#### RECORDED INFORMATION

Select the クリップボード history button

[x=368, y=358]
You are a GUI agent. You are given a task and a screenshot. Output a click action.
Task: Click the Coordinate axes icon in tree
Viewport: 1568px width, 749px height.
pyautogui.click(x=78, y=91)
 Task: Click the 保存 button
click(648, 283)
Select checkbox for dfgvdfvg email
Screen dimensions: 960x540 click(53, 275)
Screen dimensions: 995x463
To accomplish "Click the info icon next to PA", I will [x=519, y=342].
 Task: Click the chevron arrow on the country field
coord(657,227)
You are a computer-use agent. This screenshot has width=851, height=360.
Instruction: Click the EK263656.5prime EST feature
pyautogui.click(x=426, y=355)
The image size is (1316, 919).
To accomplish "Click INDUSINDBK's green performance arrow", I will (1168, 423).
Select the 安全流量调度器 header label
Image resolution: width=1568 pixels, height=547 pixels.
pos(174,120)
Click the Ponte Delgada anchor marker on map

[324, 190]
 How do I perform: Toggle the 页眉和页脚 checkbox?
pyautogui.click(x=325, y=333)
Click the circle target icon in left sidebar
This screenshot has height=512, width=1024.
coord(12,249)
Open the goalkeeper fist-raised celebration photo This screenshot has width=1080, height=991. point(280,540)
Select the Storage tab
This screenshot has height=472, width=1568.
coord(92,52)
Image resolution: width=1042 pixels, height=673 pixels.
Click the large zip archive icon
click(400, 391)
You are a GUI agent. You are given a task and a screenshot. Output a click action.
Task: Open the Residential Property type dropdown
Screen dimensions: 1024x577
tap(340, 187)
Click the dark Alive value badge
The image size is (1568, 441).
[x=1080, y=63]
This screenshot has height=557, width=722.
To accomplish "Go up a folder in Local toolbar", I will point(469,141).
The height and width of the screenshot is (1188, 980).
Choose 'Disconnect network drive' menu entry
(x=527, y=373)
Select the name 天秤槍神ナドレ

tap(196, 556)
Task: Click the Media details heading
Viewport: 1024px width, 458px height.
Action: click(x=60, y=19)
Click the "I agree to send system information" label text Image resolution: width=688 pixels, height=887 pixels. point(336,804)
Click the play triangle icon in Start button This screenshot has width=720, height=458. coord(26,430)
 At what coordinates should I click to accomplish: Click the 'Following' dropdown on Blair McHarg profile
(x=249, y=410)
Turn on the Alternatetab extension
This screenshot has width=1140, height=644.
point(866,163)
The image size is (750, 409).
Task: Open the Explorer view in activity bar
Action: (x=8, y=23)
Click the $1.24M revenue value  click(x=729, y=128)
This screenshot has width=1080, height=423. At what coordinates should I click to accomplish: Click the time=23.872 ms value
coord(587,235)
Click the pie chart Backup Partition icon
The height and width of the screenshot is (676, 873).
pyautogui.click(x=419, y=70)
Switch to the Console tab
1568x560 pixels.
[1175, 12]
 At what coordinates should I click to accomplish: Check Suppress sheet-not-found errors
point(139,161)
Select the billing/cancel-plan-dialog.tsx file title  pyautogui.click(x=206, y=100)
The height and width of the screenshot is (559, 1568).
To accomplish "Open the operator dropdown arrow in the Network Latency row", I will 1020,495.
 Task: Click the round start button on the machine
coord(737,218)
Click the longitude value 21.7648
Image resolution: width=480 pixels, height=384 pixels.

########

• **TASK PROMPT**
What you give back must match the material exactly, beginning with its first line and ending with the line holding "The height and width of the screenshot is (1188, 980).".

• **EXERCISE RESPONSE**
Select the クリップボード history button

[x=368, y=358]
You are a GUI agent. You are given a task and a screenshot. Output a click action.
Task: Click the Coordinate axes icon in tree
Viewport: 1568px width, 749px height.
pyautogui.click(x=78, y=91)
 Task: Click the 保存 button
click(648, 283)
Select checkbox for dfgvdfvg email
Screen dimensions: 960x540 click(53, 275)
Screen dimensions: 995x463
To accomplish "Click the info icon next to PA", I will [x=519, y=342].
 Task: Click the chevron arrow on the country field
coord(657,227)
You are a computer-use agent. This screenshot has width=851, height=360.
Instruction: Click the EK263656.5prime EST feature
pyautogui.click(x=426, y=355)
The image size is (1316, 919).
To accomplish "Click INDUSINDBK's green performance arrow", I will (1168, 423).
Select the 安全流量调度器 header label
Image resolution: width=1568 pixels, height=547 pixels.
pos(174,120)
Click the Ponte Delgada anchor marker on map

[324, 190]
 How do I perform: Toggle the 页眉和页脚 checkbox?
pyautogui.click(x=325, y=333)
Click the circle target icon in left sidebar
This screenshot has height=512, width=1024.
coord(12,249)
Open the goalkeeper fist-raised celebration photo This screenshot has width=1080, height=991. point(280,540)
Select the Storage tab
This screenshot has height=472, width=1568.
coord(92,52)
Image resolution: width=1042 pixels, height=673 pixels.
Click the large zip archive icon
click(400, 391)
You are a GUI agent. You are given a task and a screenshot. Output a click action.
Task: Open the Residential Property type dropdown
Screen dimensions: 1024x577
tap(340, 187)
Click the dark Alive value badge
The image size is (1568, 441).
[x=1080, y=63]
This screenshot has height=557, width=722.
To accomplish "Go up a folder in Local toolbar", I will point(469,141).
The height and width of the screenshot is (1188, 980).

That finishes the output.